Dodana: 9 czerwiec 2006 09:23

Zmodyfikowana: 9 czerwiec 2006 09:23

Karanie najlepszych?

Rolnicy płacą zaliczki na poczet kar, bo za dużo produkują. Takie rozwiązanie nie podoba na Podlasiu, gdzie limity wykorzystane są w największym stopniu.

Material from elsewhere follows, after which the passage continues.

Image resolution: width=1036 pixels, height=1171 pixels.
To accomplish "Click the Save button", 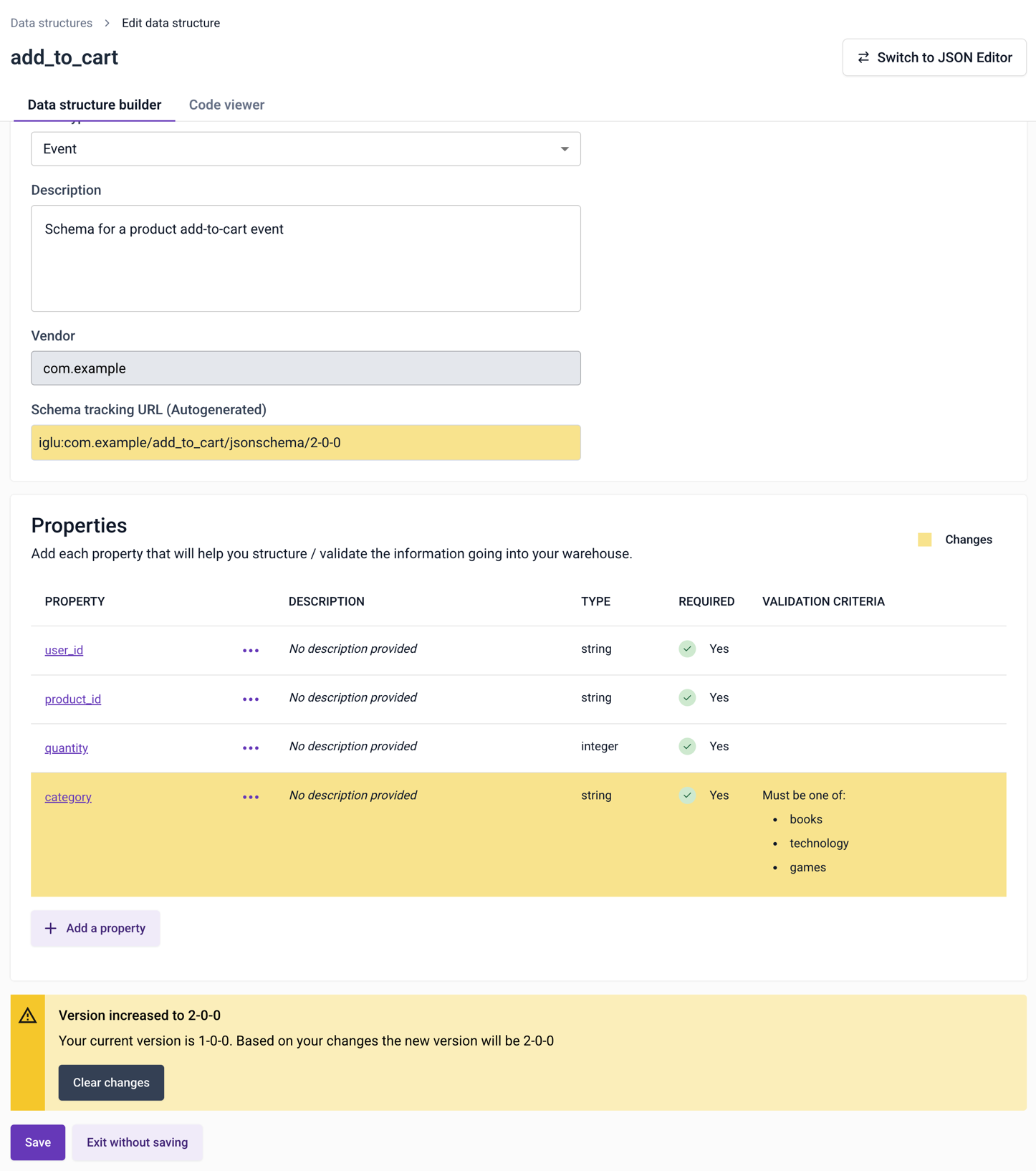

Do końca 2005 roku 48 tysięcy rolników zapłaciło 19,5 miliona złotych na poczet kar za przekroczenie limitów produkcji mleka. Suma ta będzie z pewnością wyższa, ponieważ rok rozliczeniowy w branży mleczarskiej kończy się 31 marca. W Polsce uprawnienia do sprzedaży hurtowej ma ok. 300 tys. rolników. Według przepisów Unii Europejskiej to, ile mleka mogą dostarczać do skupu, zależy od wielkości kwot, którymi dysponują. Rolnicy, którzy sprzedadzą więcej mleka, muszą płacić zaliczki na poczet kar (20 gr od kg), których wielkość poznają w połowie roku.
- Od września ubiegłego roku liczba zaliczek rośnie lawinowo. Do tej pory 3,8 tys. dostawców, z którymi współpracujemy, wpłaciło ok. 300 tys. zł - przyznaje Tadeusz Nadrowski, prezes Spółdzielni Mleczarskiej Ostrołęka.
Problem dotyczy całego kraju, a szczególnie wschodnich województw, gdzie mleczarstwo jest najbardziej rozwinięte. Do końca 2005 r. prawie 20 mln zł zaliczek wpłaciło 48 tys. dostawców hurtowych. Jest już niemal pewne, że rolnicy, którzy przekroczyli tzw. indywidualne kwoty, zapłacą kary. Szacuje się, że hurtowa kwota produkcji mleka sprzedawanego do mleczarni przyznana Polsce przez Komisję Europejską na lata 2005 - 2006 zostanie przekroczona nawet o 250 mln kg. Do końca listopada 2005 r., trzy miesiące przed końcem roku rozliczeniowego, skup mleka w kraju przekroczył 6 mld kg, co stanowiło 73 proc. limitu krajowego.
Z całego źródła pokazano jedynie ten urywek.